I am a failure at organizing my life, and thus my mother has taken it upon herself to remove this burden from upon me. She has forbidden me from writing my novel until the end of the school year. It is a perfectly reasonable decision: I have other responsibilities, namely staying at the top of the school, making full use of the painfully expensive college prep thing she's signed me into, and doing well in the upcoming AP's. And besides, being the untalented, immature, and overall far too naive creature that I am, the novel is bound to suck ass anyways.
Well screw that.
You see, I knew from Report 1 (With the Dedication of a Barnacle) that Sun Road would probably never be accepted by a publishing company; and that, even if it were, it would be painful to see that unprofessional block of ink on paper bashfully occupying two inches on the shelves of a bookstore, doomed to gather dust and then be shipped off to some unfortunate library packed with the souls that never sold. I am not a genius, I'm only smart enough to know that Sun Road is not particularly interesting, or beautiful. I've had my doubts of whether this was all worth my time.
But if I don't finish it now, I never will. And I have decided that that reality would hurt more than losing two hours of sleep every night fumbling with crappy ideas and loosely strung words.

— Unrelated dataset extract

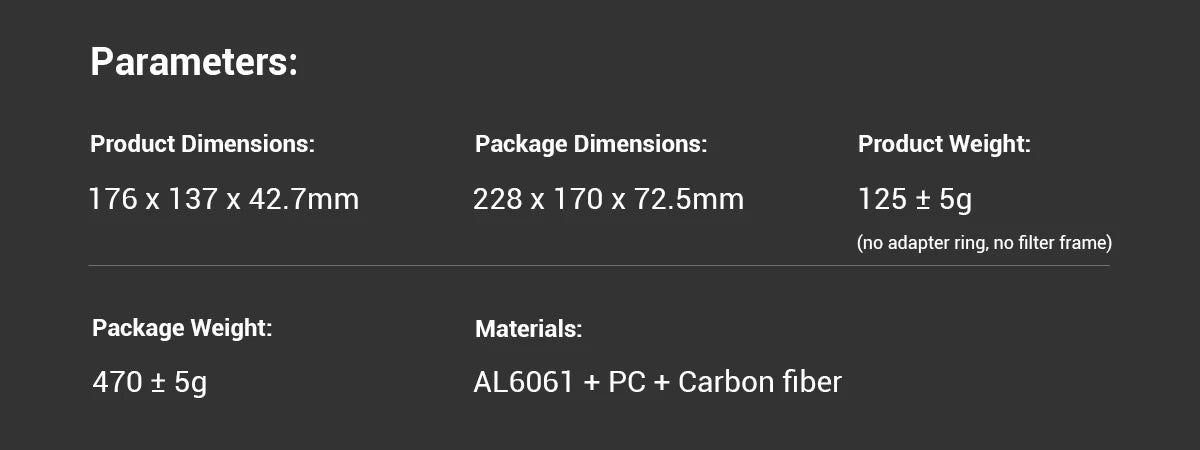1200x450 pixels.
Task: Click the number 176 in product dimensions
Action: click(111, 199)
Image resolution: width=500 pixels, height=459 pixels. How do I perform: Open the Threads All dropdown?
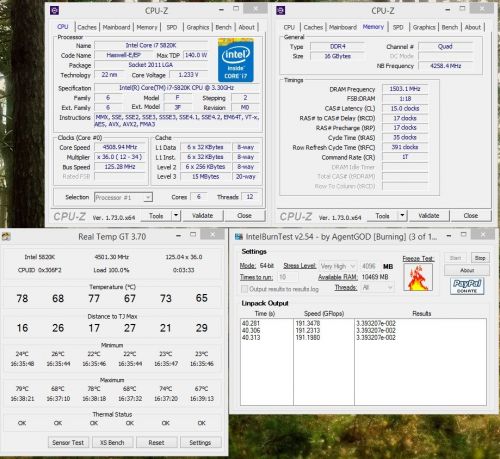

It's probably stupid. I do a lot of stupid things, after all. Most of my problems I've invented myself. But besides untalented, immature, and naive, I am also sappy and romantic and very slightly clinically depressed on occasion.
The last thing I need is to break my own promise to myself after over a month of going strong.
I'm going to do this.
(...but I'm revising the plot to be simpler and shorter. Doesn't hurt to be realistic, after all.)
Words written in the past five days: 0. Total words: 14,087. Words left: 35,913. Days left: 20.
Words per day to finish on time: 1,796.